Local Madison police officer Tom McCarthy was traveling with Elvis in his limousine as extra security and remembered him saying: “Look at those two punks, I don’t go for this two on one deal.”
Despite promises they would call the police when they reached the hotel, The King jumped out of his limousine. He came up behind the young men and struck a karate pose, shouting “I’ll take you two on.”
McCarthy said; “He was willing to fight, that was the bad thing.”
Fellow security guard Dick Grob later said: “I almost fainted. God here was Elvis jumping out of the car in the middle of a street brawl without letting us know what he was going to do. Hell, he coulda been shot.”
Instead, all three youths looked up and were apparently “frozen in total awe” when they realised who was standing there.
Lowry ran into the gas station (to call friends and tell them Elvis was there.) The other two were calmed by The King, who then shook their hands and said: “Is everything settled now?”
By then, a small crowd had gathered and Elvis stayed to shake more hands, sign autographs and take photographs before being rushed back to his limo.

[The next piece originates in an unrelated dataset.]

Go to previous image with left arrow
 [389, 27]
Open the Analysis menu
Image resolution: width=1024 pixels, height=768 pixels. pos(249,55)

According to McCarthy, the star was apparently on a complete high, laughing and saying: “Did you see those guys’ faces?”
When they got back to the hotel, Elvis rushed to find his favourite backing singer Kathy Westmoreland to tell her all about it, shouting: “Kathy, I just broke up a fight! Stopped some poor guy from being beaten up!”
She described how happy he was about his heroics: ‘He was so proud and happy he had saved the day… (He said) ‘You should have seen the looks on those guys’ faces!’ (laughing excitedly),… ‘When they realized who I was!’ he laughed even harder.
“‘They were so shocked that I was ready to take them on!’ he continued rapidly sharing every detail for a while, over and over, all the while guffawing.”